• **Work to do**:
Can you copy out the records word for word, starting at the line that contains "You are a GUI" and ending with the last line of the records, with nothing before that line?

Dataset records
⟨
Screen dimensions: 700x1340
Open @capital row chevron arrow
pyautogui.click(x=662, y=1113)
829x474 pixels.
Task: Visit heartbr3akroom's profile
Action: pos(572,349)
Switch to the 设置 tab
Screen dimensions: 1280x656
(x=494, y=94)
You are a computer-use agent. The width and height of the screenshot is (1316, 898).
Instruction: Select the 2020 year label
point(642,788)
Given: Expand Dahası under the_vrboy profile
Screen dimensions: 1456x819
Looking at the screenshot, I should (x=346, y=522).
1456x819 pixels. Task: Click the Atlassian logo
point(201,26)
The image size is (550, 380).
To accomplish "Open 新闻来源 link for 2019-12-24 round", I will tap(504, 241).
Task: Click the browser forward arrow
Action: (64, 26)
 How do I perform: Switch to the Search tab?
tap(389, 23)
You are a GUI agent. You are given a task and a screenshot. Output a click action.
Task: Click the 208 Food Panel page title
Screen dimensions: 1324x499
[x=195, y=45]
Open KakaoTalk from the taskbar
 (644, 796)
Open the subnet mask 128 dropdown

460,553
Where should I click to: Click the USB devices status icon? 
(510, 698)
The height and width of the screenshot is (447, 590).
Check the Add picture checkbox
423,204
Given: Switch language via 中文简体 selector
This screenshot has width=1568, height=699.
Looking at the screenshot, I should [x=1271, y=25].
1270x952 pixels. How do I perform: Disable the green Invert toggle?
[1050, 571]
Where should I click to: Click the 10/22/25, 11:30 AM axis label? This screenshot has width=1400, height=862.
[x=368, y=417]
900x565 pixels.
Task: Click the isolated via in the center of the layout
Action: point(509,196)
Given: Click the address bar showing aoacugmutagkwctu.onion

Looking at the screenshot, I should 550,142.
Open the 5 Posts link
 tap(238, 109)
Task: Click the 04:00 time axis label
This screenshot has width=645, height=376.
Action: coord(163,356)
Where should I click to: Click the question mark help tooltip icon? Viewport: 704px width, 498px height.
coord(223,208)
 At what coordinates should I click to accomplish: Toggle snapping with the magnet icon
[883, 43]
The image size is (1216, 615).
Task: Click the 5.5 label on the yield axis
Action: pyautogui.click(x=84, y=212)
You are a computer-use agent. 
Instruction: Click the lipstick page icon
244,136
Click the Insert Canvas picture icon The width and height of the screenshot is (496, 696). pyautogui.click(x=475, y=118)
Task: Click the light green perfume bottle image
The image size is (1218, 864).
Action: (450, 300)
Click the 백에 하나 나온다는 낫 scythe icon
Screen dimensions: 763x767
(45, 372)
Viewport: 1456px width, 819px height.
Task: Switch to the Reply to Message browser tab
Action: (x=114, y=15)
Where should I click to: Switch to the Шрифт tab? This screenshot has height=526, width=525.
⟩
• **Exercise result**:
You are a GUI agent. You are given a task and a screenshot. Output a click action.
Task: Click the 208 Food Panel page title
Screen dimensions: 1324x499
[x=195, y=45]
Open KakaoTalk from the taskbar
 (644, 796)
Open the subnet mask 128 dropdown

460,553
Where should I click to: Click the USB devices status icon? 
(510, 698)
The height and width of the screenshot is (447, 590).
Check the Add picture checkbox
423,204
Given: Switch language via 中文简体 selector
This screenshot has width=1568, height=699.
Looking at the screenshot, I should [x=1271, y=25].
1270x952 pixels. How do I perform: Disable the green Invert toggle?
[1050, 571]
Where should I click to: Click the 10/22/25, 11:30 AM axis label? This screenshot has width=1400, height=862.
[x=368, y=417]
900x565 pixels.
Task: Click the isolated via in the center of the layout
Action: point(509,196)
Given: Click the address bar showing aoacugmutagkwctu.onion

Looking at the screenshot, I should 550,142.
Open the 5 Posts link
 tap(238, 109)
Task: Click the 04:00 time axis label
This screenshot has width=645, height=376.
Action: coord(163,356)
Where should I click to: Click the question mark help tooltip icon? Viewport: 704px width, 498px height.
coord(223,208)
 At what coordinates should I click to accomplish: Toggle snapping with the magnet icon
[883, 43]
The image size is (1216, 615).
Task: Click the 5.5 label on the yield axis
Action: pyautogui.click(x=84, y=212)
You are a computer-use agent. 
Instruction: Click the lipstick page icon
244,136
Click the Insert Canvas picture icon The width and height of the screenshot is (496, 696). pyautogui.click(x=475, y=118)
Task: Click the light green perfume bottle image
The image size is (1218, 864).
Action: (450, 300)
Click the 백에 하나 나온다는 낫 scythe icon
Screen dimensions: 763x767
(45, 372)
Viewport: 1456px width, 819px height.
Task: Switch to the Reply to Message browser tab
Action: (x=114, y=15)
Where should I click to: Switch to the Шрифт tab? This screenshot has height=526, width=525.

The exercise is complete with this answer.